The median age in the city was 38.8 years. 25.8% of residents were under the age of 18; 8.4% were between the ages of 18 and 24; 24.7% were from 25 to 44; 27.2% were from 45 to 64; and 14.1% were 65 years of age or older. The gender makeup of the city was 50.3% male and 49.7% female.

===2000 census===
As of the census of 2000, there were 780 people, 310 households, and 212 families living in the city. The population density was 745.3 PD/sqmi. There were 352 housing units at an average density of 336.3 /sqmi. The racial makeup of the city was 97.31% White, 0.38% African American, 0.64% Native American, 0.26% from other races, and 1.41% from two or more races. Hispanic or Latino of any race were 0.77% of the population.

There were 310 households, out of which 33.2% had children under the age of 18 living with them, 53.9% were married couples living together, 10.6% had a female householder with no husband present, and 31.6% were non-families. Of all households 25.5% were made up of individuals, and 13.5% had someone living alone who was 65 years of age or older. The average household size was 2.52 and the average family size was 3.05.

In the city, the population was spread out, with 27.8% under the age of 18, 7.8% from 18 to 24, 30.4% from 25 to 44, 21.7% from 45 to 64, and 12.3% who were 65 years of age or older. The median age was 36 years. For every 100 females, there were 99.5 males. For every 100 females age 18 and over, there were 92.2 males.

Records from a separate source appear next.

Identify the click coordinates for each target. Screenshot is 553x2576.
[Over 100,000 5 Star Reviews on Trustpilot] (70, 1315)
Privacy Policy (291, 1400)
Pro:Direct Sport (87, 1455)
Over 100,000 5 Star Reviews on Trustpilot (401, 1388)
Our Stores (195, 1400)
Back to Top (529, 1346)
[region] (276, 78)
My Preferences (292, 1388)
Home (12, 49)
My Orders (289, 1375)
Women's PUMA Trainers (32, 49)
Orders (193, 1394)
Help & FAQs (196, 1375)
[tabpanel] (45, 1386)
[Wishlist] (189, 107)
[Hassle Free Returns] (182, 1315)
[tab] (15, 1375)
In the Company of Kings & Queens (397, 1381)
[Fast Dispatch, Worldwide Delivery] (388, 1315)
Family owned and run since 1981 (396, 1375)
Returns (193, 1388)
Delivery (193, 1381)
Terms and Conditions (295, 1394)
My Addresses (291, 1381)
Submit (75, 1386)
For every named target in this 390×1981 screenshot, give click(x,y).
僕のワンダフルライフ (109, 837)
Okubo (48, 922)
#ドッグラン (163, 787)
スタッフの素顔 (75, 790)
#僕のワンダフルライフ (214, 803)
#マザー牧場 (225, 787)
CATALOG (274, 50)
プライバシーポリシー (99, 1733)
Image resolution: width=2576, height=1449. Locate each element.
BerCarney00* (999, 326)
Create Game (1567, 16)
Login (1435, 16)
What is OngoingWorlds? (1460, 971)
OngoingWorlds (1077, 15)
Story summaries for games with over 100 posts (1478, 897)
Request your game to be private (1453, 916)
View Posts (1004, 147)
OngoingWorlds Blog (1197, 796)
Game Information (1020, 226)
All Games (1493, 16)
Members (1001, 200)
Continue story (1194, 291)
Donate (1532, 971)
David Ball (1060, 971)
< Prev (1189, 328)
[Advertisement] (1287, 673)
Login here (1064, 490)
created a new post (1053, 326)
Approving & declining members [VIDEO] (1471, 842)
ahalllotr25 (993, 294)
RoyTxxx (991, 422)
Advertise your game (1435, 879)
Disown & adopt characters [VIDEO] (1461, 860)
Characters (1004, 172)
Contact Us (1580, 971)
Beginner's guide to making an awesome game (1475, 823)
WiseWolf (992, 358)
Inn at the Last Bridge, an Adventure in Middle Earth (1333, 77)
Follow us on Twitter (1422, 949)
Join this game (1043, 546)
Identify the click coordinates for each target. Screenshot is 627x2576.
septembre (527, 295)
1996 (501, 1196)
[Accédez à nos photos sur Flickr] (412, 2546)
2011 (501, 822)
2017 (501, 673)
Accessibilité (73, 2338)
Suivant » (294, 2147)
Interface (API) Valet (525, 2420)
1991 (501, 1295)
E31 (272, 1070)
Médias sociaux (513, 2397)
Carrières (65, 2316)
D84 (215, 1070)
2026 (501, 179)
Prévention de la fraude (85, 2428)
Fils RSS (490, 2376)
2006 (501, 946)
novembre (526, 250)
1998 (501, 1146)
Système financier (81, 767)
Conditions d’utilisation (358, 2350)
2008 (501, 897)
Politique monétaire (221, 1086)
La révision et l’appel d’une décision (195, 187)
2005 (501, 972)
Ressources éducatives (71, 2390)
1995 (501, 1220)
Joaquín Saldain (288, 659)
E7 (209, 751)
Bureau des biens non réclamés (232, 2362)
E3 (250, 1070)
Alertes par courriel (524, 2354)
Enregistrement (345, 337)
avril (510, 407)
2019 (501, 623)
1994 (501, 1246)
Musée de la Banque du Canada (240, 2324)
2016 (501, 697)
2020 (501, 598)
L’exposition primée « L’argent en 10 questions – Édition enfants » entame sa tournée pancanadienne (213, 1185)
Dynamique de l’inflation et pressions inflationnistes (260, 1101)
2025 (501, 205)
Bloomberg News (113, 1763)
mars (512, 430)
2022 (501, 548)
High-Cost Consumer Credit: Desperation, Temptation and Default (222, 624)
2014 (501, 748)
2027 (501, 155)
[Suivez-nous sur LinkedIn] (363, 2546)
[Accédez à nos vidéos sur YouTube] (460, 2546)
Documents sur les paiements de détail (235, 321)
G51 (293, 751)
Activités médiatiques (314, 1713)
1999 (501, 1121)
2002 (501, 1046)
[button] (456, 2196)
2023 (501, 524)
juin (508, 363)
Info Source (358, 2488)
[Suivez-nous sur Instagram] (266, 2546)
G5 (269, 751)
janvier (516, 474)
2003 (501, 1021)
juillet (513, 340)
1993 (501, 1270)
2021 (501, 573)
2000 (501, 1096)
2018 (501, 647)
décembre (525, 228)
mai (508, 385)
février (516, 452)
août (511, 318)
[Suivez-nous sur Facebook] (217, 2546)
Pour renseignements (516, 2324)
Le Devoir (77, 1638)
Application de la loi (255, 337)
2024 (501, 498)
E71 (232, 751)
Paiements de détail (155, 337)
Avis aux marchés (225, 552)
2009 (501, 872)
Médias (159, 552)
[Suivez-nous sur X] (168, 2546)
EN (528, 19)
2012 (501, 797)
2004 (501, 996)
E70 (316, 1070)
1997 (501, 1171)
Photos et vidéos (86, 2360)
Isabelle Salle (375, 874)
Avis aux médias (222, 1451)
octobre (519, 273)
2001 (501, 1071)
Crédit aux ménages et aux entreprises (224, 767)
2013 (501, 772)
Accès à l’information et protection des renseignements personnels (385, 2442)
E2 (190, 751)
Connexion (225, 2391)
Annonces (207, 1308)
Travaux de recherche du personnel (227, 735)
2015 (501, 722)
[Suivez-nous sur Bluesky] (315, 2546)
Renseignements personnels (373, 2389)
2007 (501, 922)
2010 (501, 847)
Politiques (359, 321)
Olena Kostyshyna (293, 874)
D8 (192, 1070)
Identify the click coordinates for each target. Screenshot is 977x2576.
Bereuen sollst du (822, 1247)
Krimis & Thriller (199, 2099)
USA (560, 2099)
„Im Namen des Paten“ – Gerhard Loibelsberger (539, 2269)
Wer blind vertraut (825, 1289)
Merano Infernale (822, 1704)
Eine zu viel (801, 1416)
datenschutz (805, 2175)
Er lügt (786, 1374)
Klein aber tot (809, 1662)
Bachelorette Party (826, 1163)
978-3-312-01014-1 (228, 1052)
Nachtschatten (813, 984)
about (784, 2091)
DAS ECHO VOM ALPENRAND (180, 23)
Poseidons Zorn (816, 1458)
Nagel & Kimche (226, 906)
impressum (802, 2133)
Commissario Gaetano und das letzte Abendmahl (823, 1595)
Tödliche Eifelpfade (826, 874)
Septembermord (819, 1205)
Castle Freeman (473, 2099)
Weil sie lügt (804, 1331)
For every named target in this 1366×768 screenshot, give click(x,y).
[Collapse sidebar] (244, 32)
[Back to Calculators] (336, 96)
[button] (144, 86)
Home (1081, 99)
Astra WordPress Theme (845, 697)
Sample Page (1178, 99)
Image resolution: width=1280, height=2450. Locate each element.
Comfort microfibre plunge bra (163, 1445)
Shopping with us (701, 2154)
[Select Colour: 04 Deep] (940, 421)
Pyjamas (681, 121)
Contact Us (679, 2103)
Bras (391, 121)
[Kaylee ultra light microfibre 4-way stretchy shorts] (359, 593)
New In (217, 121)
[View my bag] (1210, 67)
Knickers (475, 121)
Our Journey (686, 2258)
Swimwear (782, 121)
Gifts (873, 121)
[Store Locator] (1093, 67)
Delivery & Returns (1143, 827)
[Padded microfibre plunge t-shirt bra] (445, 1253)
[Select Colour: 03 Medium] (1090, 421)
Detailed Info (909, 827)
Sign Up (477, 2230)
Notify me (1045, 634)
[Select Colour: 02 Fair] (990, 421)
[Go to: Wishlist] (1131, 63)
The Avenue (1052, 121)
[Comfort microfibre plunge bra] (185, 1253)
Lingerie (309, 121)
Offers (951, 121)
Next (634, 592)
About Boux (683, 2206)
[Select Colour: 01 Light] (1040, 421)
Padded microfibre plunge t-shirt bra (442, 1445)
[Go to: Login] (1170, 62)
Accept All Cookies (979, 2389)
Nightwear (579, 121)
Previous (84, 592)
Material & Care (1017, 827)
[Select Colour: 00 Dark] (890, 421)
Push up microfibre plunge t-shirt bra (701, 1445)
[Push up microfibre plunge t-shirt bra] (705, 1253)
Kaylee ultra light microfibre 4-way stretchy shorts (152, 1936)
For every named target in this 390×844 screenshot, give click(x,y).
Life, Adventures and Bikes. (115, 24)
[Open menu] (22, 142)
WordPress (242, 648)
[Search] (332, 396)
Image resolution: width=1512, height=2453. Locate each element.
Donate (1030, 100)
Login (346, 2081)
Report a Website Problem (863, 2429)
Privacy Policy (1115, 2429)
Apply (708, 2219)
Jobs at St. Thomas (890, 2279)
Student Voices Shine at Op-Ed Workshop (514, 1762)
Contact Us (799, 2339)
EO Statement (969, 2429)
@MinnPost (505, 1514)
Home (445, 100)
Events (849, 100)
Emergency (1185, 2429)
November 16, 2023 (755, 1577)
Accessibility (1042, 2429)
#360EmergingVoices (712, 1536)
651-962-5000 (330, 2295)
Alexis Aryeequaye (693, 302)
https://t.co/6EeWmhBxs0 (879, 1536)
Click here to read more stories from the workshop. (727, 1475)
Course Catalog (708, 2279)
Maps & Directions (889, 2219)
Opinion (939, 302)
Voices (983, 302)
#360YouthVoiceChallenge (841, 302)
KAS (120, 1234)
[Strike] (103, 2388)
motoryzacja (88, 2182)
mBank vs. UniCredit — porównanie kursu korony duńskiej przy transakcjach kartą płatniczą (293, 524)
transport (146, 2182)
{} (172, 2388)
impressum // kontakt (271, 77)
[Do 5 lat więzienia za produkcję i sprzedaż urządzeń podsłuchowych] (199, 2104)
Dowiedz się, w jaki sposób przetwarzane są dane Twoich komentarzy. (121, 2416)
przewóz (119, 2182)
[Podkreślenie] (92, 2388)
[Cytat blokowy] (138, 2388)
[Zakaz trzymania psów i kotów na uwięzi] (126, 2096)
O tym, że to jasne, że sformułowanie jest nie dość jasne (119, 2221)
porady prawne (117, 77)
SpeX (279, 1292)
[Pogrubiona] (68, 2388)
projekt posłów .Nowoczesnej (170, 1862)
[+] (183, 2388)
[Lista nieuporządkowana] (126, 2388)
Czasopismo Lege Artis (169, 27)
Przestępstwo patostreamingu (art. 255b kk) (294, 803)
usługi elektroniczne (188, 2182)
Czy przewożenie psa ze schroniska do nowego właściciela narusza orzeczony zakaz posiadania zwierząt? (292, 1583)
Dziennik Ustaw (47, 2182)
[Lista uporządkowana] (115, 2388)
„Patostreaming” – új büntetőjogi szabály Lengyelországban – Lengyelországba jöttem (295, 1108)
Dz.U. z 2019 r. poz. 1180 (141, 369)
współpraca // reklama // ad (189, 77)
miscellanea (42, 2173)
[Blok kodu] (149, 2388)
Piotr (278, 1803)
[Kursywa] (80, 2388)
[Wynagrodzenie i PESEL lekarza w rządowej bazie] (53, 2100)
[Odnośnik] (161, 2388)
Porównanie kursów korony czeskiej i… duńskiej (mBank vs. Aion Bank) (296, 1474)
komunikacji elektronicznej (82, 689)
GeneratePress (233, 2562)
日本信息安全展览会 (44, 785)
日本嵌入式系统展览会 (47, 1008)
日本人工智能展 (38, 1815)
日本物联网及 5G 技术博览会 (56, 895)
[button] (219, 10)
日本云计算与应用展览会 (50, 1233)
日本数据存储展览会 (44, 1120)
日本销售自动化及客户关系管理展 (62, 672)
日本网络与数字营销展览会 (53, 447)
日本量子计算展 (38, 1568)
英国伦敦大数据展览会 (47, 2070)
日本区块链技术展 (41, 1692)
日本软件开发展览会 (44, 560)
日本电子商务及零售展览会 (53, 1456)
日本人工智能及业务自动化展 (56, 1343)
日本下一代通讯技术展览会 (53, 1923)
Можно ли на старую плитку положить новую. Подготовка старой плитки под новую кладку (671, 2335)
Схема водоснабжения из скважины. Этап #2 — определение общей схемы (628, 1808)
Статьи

The median income for a household in the city was $27,054, and the median income for a family was $35,476. Males had a median income of $26,406 versus $21,518 for females. The per capita income for the city was $16,561. About 8.7% of families and 13.2% of the population were below the poverty line, including 11.3% of those under age 18 and 11.4% of those age 65 or over.